## Problem
The response must consist of the lines below from the one with "Add to List (499, 355)" through the one with "Taaffe, Philip, 1955- (378, 604)", exactly as they appear and with both ends kept.
=======
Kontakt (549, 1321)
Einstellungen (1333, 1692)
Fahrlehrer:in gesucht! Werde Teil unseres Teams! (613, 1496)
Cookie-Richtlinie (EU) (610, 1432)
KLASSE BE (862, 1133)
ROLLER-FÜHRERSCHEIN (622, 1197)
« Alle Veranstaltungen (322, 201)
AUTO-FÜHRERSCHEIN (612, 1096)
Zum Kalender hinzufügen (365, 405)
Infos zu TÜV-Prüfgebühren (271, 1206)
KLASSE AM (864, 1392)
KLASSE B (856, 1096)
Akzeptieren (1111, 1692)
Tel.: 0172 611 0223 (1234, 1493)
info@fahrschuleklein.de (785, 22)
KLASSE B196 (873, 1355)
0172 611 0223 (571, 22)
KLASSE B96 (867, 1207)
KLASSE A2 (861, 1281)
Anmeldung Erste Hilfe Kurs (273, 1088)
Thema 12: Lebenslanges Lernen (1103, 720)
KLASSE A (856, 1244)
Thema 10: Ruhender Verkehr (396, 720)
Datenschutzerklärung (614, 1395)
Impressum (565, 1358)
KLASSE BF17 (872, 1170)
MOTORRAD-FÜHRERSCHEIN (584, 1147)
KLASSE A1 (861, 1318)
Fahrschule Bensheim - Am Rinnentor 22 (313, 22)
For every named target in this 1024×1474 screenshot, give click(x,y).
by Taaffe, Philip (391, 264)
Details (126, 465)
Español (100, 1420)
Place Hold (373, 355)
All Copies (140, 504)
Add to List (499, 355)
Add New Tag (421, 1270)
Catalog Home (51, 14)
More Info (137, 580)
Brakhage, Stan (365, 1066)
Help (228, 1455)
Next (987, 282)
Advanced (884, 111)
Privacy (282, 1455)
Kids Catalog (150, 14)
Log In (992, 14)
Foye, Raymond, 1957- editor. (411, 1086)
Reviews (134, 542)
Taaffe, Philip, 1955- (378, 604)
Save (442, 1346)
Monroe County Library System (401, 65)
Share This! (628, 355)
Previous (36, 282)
=======
## Completed exercise
Add to List (499, 355)
Add New Tag (421, 1270)
Catalog Home (51, 14)
More Info (137, 580)
Brakhage, Stan (365, 1066)
Help (228, 1455)
Next (987, 282)
Advanced (884, 111)
Privacy (282, 1455)
Kids Catalog (150, 14)
Log In (992, 14)
Foye, Raymond, 1957- editor. (411, 1086)
Reviews (134, 542)
Taaffe, Philip, 1955- (378, 604)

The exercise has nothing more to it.